= Jeffrey N. Johnston =

American chemist

Jeffrey N. Johnston is a Stevenson Professor of Chemistry at Vanderbilt University. His research focuses on asymmetric catalysis, synthetic organic chemistry, chemical biology, medicinal chemistry, and the synthesis of biologically active molecules. He is a member of the Vanderbilt Institute of Chemical Biology, where his research integrates organic synthesis with chemical biology and drug discovery. Johnston received the 2014 Arthur C. Cope Scholar Award from the American Chemical Society for contributions to organic chemistry. His research includes advancing catalytic asymmetric synthesis through the development of chiral proton catalysts and other catalytic methods that have found applications in medicinal chemistry and chemical biology.

== Early life and education ==
Johnston earned a Bachelor of Science degree in chemistry from Xavier University in 1992. He received his Ph.D. in chemistry from The Ohio State University in 1997, where he conducted research in synthetic organic chemistry under Leo A. Paquette. He worked as a National Institutes of Health Postdoctoral Fellow at Harvard University in asymmetric synthesis and catalytic reaction development.

== Career ==
Johnston joined the faculty of Indiana University in 1999 as an assistant professor of chemistry. He joined Vanderbilt University in 2006 as Professor of Chemistry. In 2011 he was appointed Stevenson Professor of Chemistry.

In addition to his research, Johnston has served as Director of Vanderbilt's Beckman Scholars Program, co-director of the National Science Foundation Research Experiences for Undergraduates (REU) Program in Chemical Biology, and Director of Graduate Recruitment in the Department of Chemistry. He has also served on the Board of Directors of the Arnold and Mabel Beckman Foundation, including as Vice Chair.

== Research ==
Johnston's research combines synthetic organic chemistry with chemical biology and medicinal chemistry. His laboratory develops catalytic methods that enable the stereoselective synthesis of complex molecules, including nitrogen-containing heterocycles, peptides, macrocycles, and natural products. His group has also collaborated on the development of antiarrhythmic compounds targeting the cardiac ryanodine receptor (RyR2), including analogues of the natural product ent-verticilide.

== Honors and awards ==

- Arthur C. Cope Scholar Award, American Chemical Society (2014)
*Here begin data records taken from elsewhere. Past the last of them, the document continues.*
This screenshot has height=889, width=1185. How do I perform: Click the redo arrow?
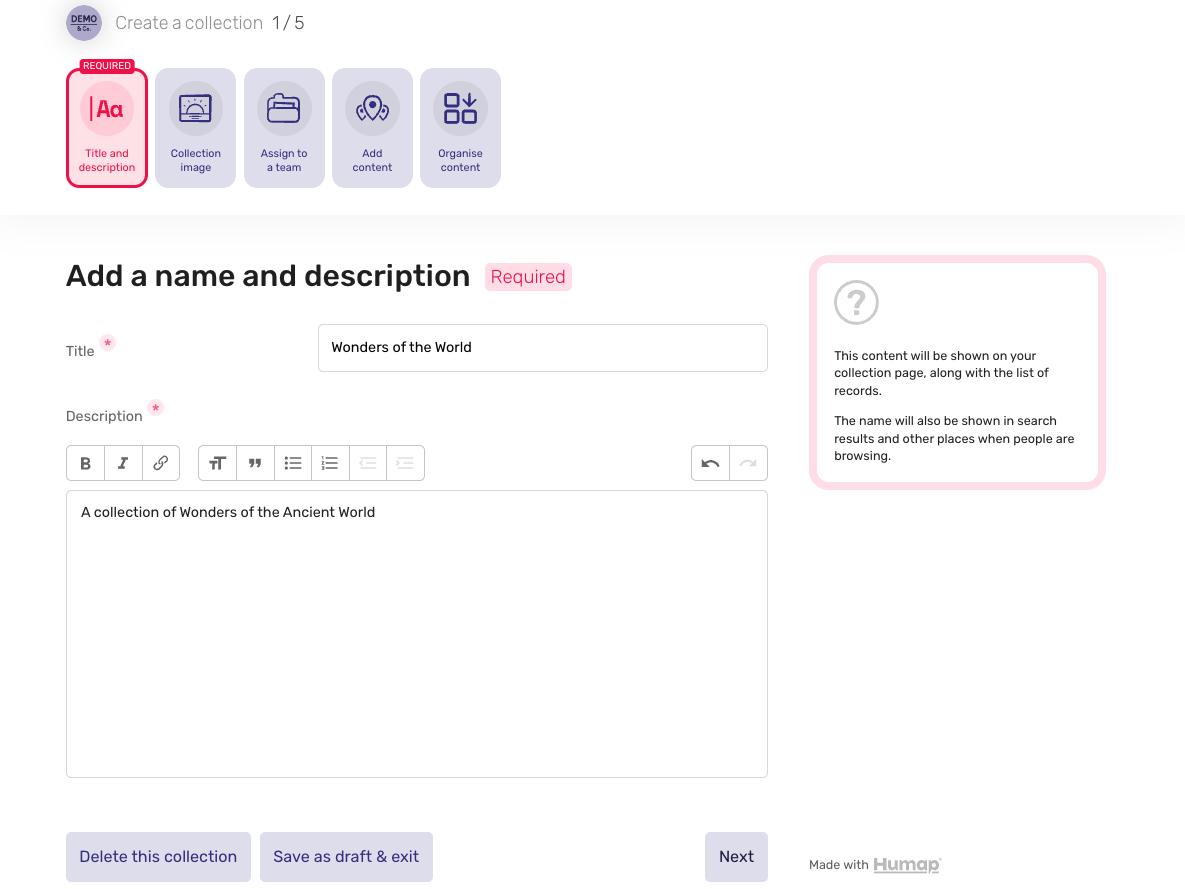[748, 462]
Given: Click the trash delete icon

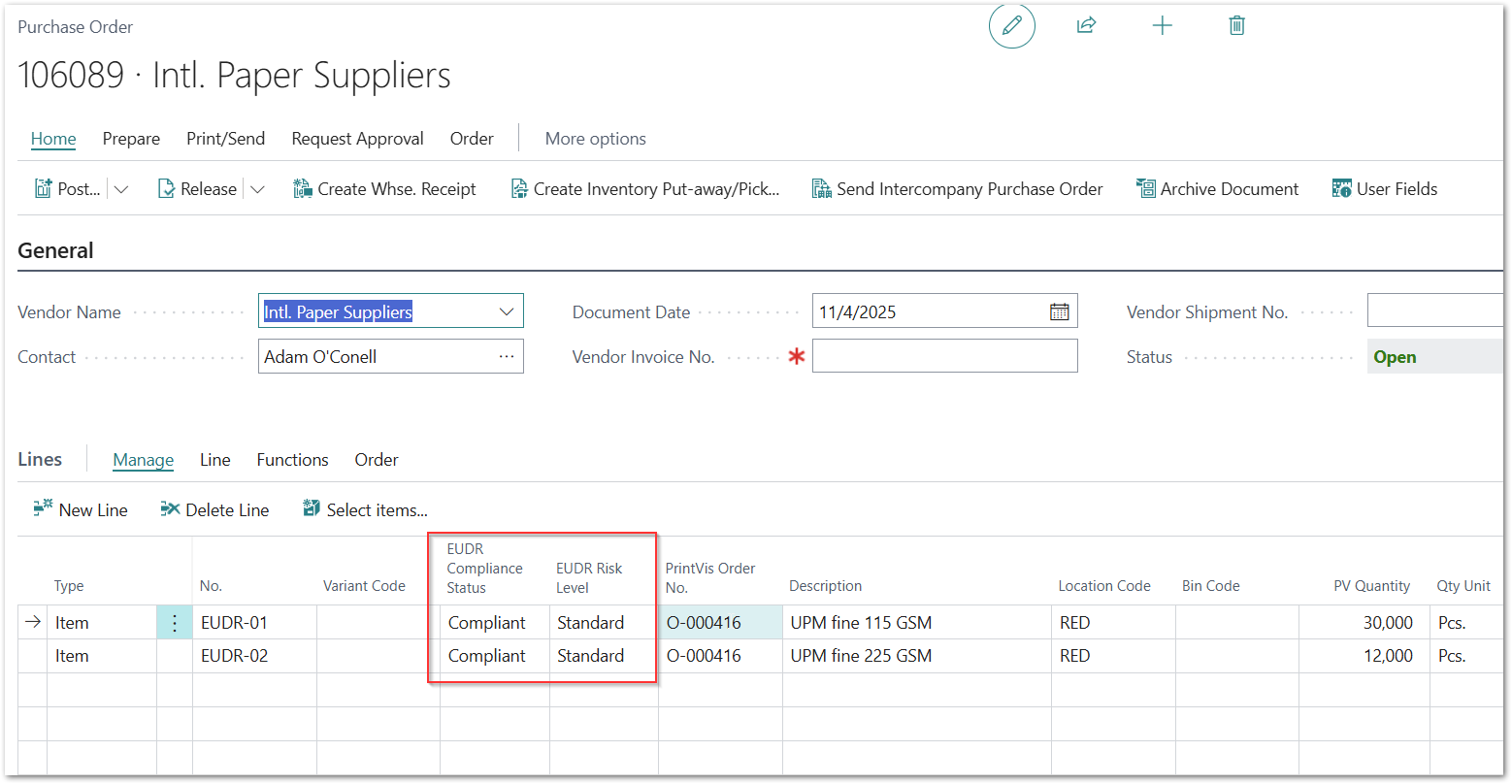Looking at the screenshot, I should pyautogui.click(x=1236, y=26).
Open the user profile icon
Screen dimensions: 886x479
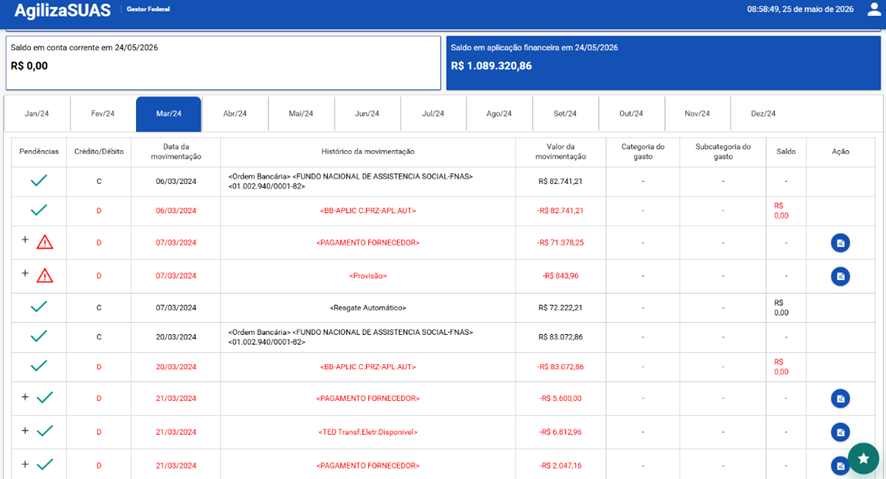click(x=874, y=10)
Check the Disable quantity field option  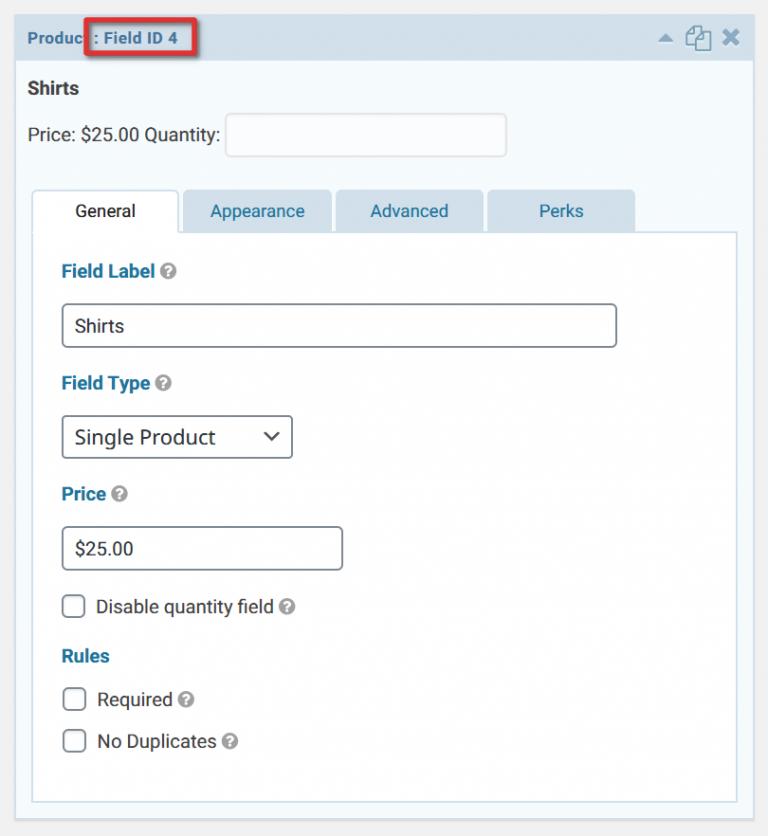pyautogui.click(x=74, y=606)
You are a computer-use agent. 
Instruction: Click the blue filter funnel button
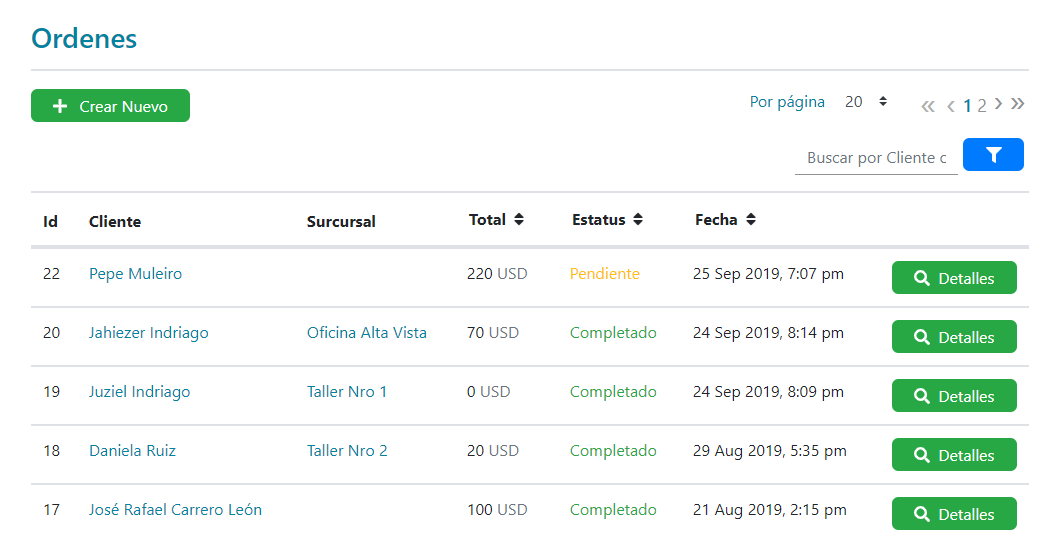click(x=993, y=155)
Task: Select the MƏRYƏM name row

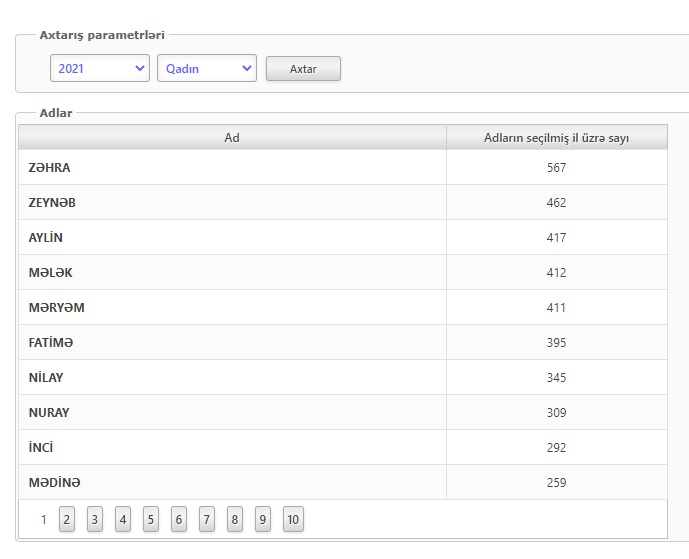Action: click(x=343, y=307)
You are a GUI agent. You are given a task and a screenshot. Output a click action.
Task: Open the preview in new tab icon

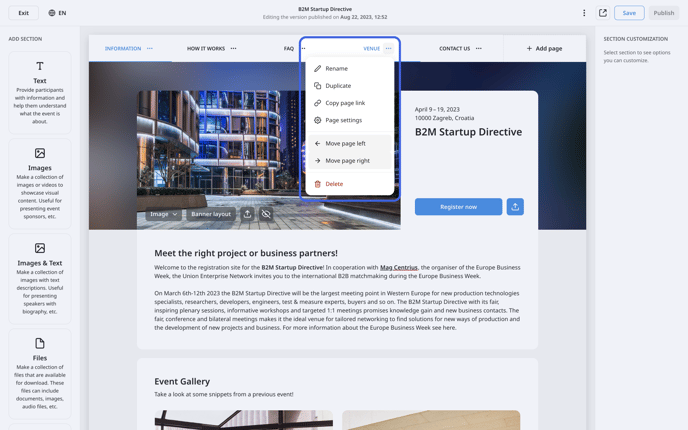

- Fellow of the American Association for the Advancement of Science (AAAS)

- Fellow of the American Chemical Society (ACS)

== Selected publications ==

- Deng, Zihang (2024). "Generality-Driven Catalyst Development: A Universal Catalyst for Enantioselective Nitroalkene Reduction"

- *Thorpe, Madelaine P. (2024). "The Backbone Constitution Drives Passive Permeability Independent of Side Chains in Depsipeptide and Peptide Macrocycles Inspired by ent-Verticilide"
- Thorpe, Madelaine P. (2024). "Backbone-Determined Antiarrhythmic Structure–Activity Relationships for a Mirror-Image, Oligomeric Depsipeptide Natural Product"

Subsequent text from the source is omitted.